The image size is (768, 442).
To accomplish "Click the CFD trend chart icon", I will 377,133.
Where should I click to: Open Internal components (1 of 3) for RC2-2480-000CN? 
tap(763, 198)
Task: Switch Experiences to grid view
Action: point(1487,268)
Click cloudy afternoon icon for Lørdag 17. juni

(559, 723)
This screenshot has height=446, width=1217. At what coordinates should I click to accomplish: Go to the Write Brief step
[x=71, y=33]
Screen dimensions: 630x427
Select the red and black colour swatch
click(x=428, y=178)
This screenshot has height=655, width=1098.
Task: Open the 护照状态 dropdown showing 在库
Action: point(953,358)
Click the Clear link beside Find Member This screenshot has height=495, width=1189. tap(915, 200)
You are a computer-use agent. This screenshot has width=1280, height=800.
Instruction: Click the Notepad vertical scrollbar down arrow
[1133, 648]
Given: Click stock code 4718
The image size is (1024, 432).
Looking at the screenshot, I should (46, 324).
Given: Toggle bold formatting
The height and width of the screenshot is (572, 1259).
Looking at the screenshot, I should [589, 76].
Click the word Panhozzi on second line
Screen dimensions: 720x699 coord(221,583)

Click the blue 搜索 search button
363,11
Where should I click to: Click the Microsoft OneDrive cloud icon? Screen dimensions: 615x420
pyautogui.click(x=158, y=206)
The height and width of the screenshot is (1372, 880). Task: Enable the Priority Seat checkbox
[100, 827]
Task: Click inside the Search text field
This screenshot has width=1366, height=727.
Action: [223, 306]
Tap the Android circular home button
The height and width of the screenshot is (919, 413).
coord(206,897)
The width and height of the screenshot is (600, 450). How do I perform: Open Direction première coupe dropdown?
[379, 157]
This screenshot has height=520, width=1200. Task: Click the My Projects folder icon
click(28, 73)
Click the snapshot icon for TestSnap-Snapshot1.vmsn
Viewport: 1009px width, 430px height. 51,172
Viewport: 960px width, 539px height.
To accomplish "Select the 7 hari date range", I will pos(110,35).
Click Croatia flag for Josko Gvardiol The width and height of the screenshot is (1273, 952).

Instructions to follow
Each line containing the word "Given" must be pulled from the listing and copied.

Answer to this problem
Given: Click stock code 4718
Given: Toggle bold formatting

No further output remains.